- PASSAGE TO READ -
Mamta Chandrakar (born 3 December 1958) is a Padma Shri Awarded folk singer of Chhattisgarh. She is referred to as the Nightingale of Chhattisgarh. Mamta Chandrakar has her post graduation degree in singing from Indira Kala Sangeet Vishwavidyalaya. Mamta Chandrakar has started singing from the age of 10 years and professionally took it as folk singer in 1977 with Aakashvani Kendra Raipur. She is a Padmashree Awardee in 2016 for her work, she has bagged several other state-level awards. Her husband Prem Chandrakar is a producer and director in Chhollywood.

- MATERIAL PROVIDED -

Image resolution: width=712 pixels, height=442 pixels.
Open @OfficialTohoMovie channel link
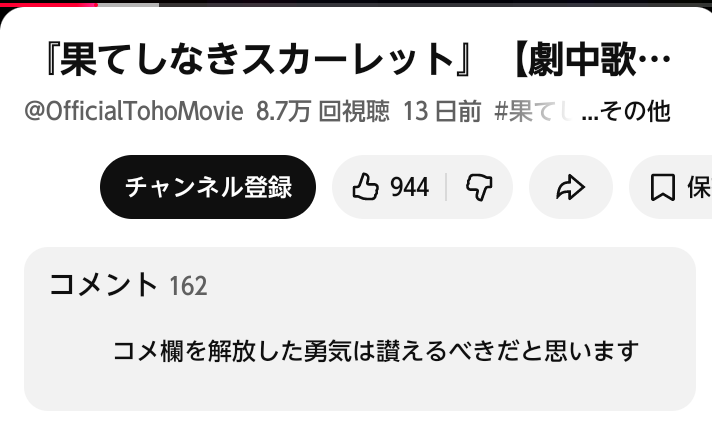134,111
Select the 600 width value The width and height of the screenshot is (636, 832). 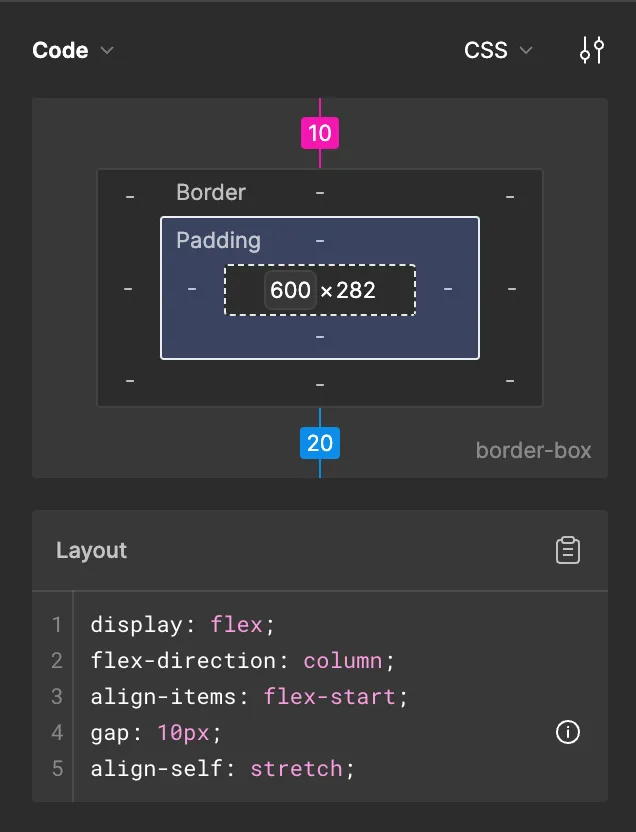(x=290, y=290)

- PROBLEMS TO WORK ON -
a: Return the text of the Mamta Chandrakar passage between "Mamta Chandrakar (born" and "director in Chhollywood.", inclusive.
b: Please extend the Mamta Chandrakar passage from its final sentence.

- RESPONSES -
a:
Mamta Chandrakar (born 3 December 1958) is a Padma Shri Awarded folk singer of Chhattisgarh. She is referred to as the Nightingale of Chhattisgarh. Mamta Chandrakar has her post graduation degree in singing from Indira Kala Sangeet Vishwavidyalaya. Mamta Chandrakar has started singing from the age of 10 years and professionally took it as folk singer in 1977 with Aakashvani Kendra Raipur. She is a Padmashree Awardee in 2016 for her work, she has bagged several other state-level awards. Her husband Prem Chandrakar is a producer and director in Chhollywood.

b:
==Early life==
Mamta Chandrakar was born in the year 1958 to Mr. Dau Maha Singh Chandrakar who himself had deep knowledge of folk music. The time when Bollywood music was influencing the local folk music, he started a company called "Sonha-Bihan" in 1974. Sonha-Bihan was aimed to keep the soul of folk music alive in people's hearts and minds. With this thought Sonha-Bihan performed in front of forty to fifty thousand people in March 1974. Late Dau Maha Singh dedicated his whole life to promote the folk music. Mamta Chandrakar took her early lessons from her father himself. She then enrolled in Indira Kala Sangeet Vishwavidyalaya for further studies in music. In 1986, she married Prem Chandrakar, a director and producer of Chhattisgarhi Cinema. The couple had a daughter in 1988.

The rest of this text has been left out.